A few months after the death of her mother, “Janice” continued to manage her mother’s trust as if she were still alive. “Mom used to give each of my kids $13,000 a year – which is tax free – so I thought I would continue that.”
The problem is that once someone dies, the provisions that say who is to get what from the trust following the grantor’s death is what should take place. Any gifts that the grantor used to make during her lifetime should no longer continue. To do otherwise invites a challenge by the rightful beneficiaries – and likely personal liability on the part of the person who is making the improper gifts.
Let’s say, for example, that Mom’s trust in this case is supposed to be divided equally between Janice and her sister Karen. But Janice continues to make the $13,000 gifts to her children that her mother would have made at Christmas. Since Janice is acting as the trustee, she could choose to treat those as gifts from herself to her children and charge them against her share alone. She certainly shouldn’t reduce Karen’s share by those gifts.
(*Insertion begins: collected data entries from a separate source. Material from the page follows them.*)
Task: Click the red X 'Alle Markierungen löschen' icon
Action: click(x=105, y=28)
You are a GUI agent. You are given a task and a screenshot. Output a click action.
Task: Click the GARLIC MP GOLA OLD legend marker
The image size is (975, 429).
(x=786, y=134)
The same holds true when paying for travel expenses related to the last illness or funeral. If Janice pays money out of her mother’s trust for her children to fly down to visit with their grandmother before her passing, or to later attend her funeral, these are not valid expenses of the administration. The only person whose travel expenses should rightfully be paid by the trust is any named trustee (Janice) or personal representative (executor) for the estate.
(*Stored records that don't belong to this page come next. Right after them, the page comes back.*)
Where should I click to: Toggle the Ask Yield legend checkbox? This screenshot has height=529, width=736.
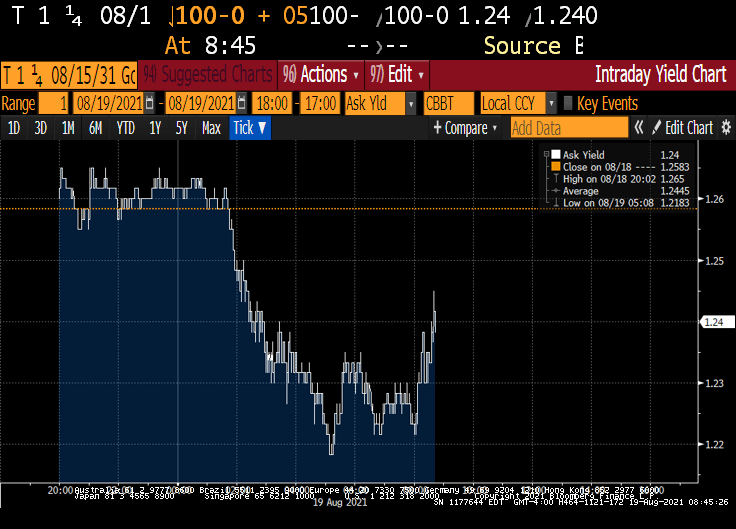(x=556, y=154)
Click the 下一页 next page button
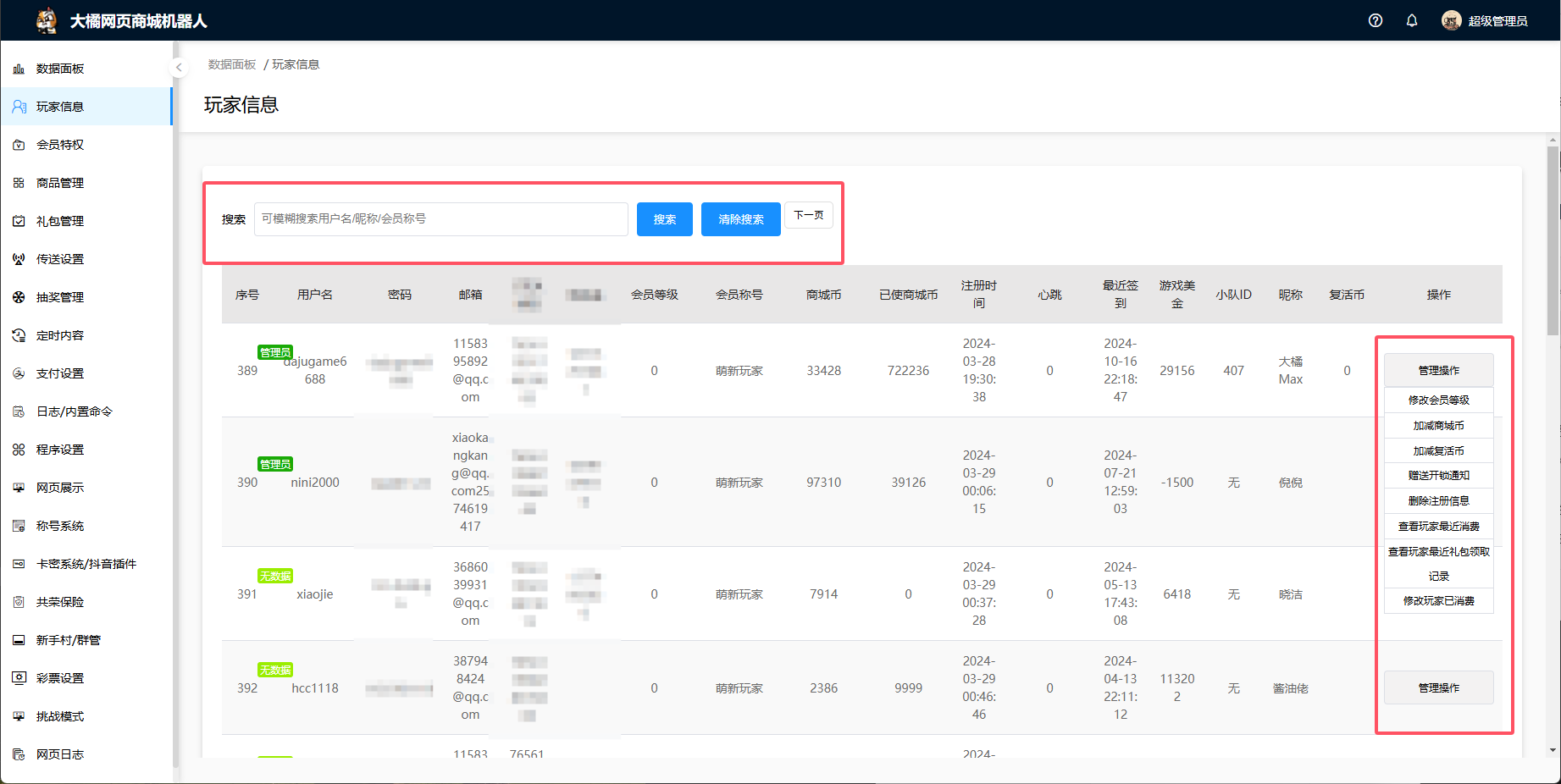This screenshot has height=784, width=1561. click(808, 215)
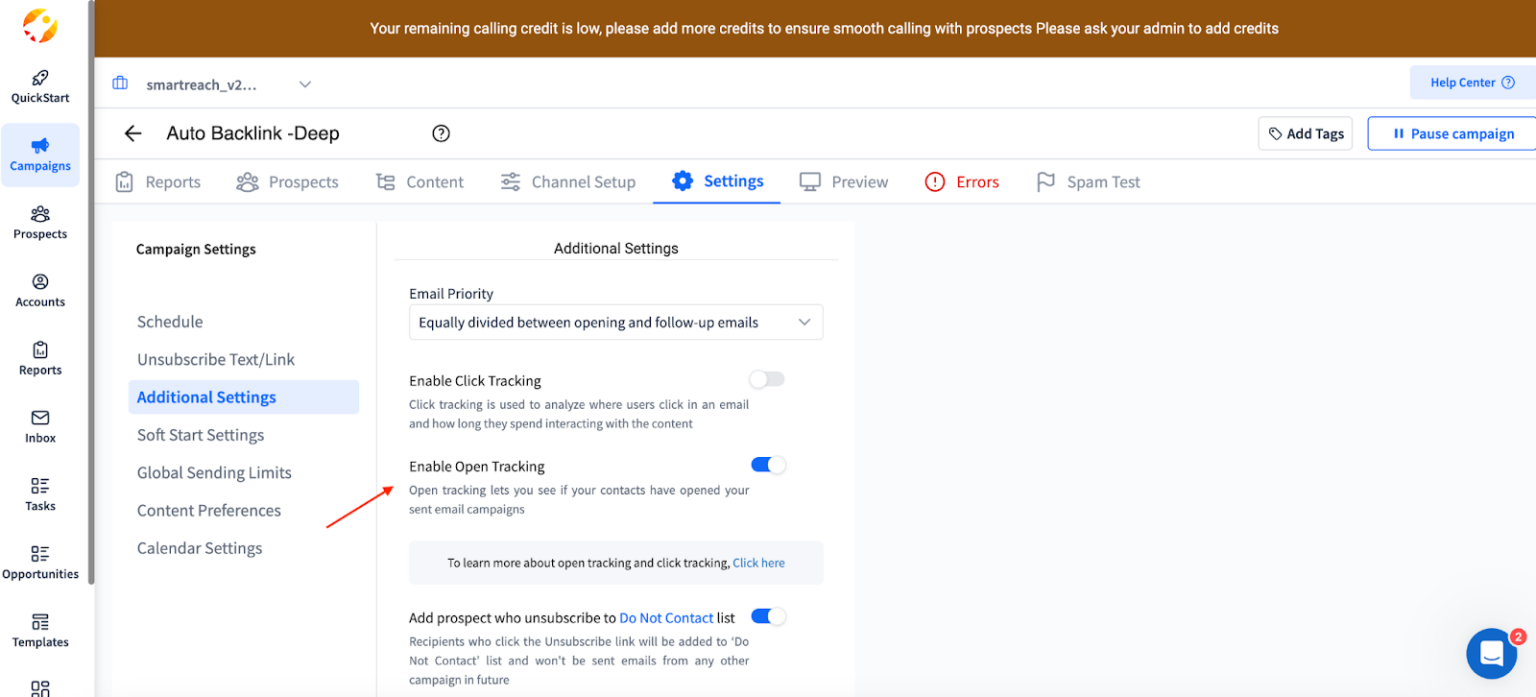Expand the workspace switcher next to smartreach_v2
The image size is (1536, 697).
(304, 85)
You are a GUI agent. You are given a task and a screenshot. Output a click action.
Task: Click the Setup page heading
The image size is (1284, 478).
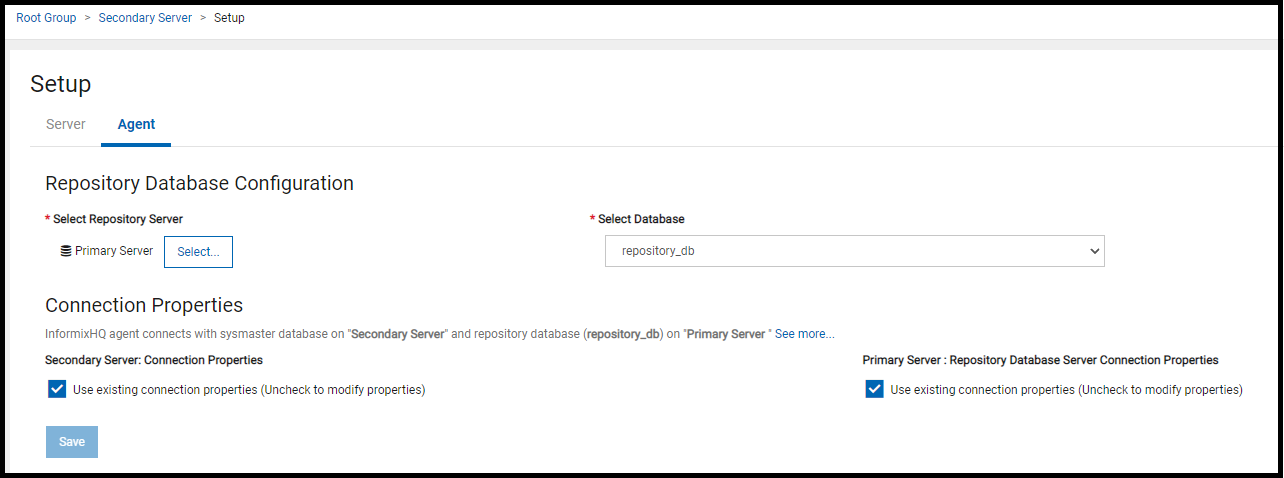[x=61, y=84]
Another mistake that people commonly make after the grantor’s death is when they continue to use the durable power of attorney. The word “durable” in the description of the power of attorney simply means that the power of attorney survives the grantor’s incapacity. No durable power of attorney survives the grantor. When the grantor dies so does her durable power of attorney. So if expenses need to be paid or if checks need to be written then those monies should be paid by the estate or trust by the personal representative and/or the trustee – not by the holder of the durable power of attorney.
When the estate doesn’t have a whole lot of money and it is questionable whether the assets will even cover all of the deceased’s bills and expenses, it is very important that the personal representative follow proper protocol before making any payments – or the personal representative might find themselves personally liable for improper payments.
I can explain this best by example. Suppose that Dad dies with $10,000 of credit card debt, $17,000 of medical expenses, a mortgage in the amount of $120,000 and assets other than the home the total value of which is $50,000? Which bills, if any, should the personal representative pay?
That’s actually a trickier question that you might imagine. Florida law provides that all known and reasonably ascertainable creditors should receive a notice of creditors during the estate administration. Assuming that they all properly file a claim against the estate, if the estate assets are insufficient to pay all of the claims, then Florida law prioritizes the claims as to which should be paid before others.
Secured claims, like the mortgage against the home, usually can’t be discharged in an estate proceeding while credit card debt may be. It all depends upon how the law prioritizes the claims. Moreover, other fees and expenses, such as those associated with probating the estate usually have first priority. The reason for this is that estates with more creditors than assets would not be able to get representation if the legal fees and costs didn’t have priority.
If the personal representative ignores the process and the legal priority, then she is likely to be personally liable for improper payments and may have to reimburse the estate from her own funds.
So if you are managing someone’s financial affairs during their lifetime or thereafter – it is always important to consult your estate attorney before making gifts or paying expenses. If you inadvertently make payments or transfers other than what the law allows, you could find yourself having to reimburse the estate from your own funds.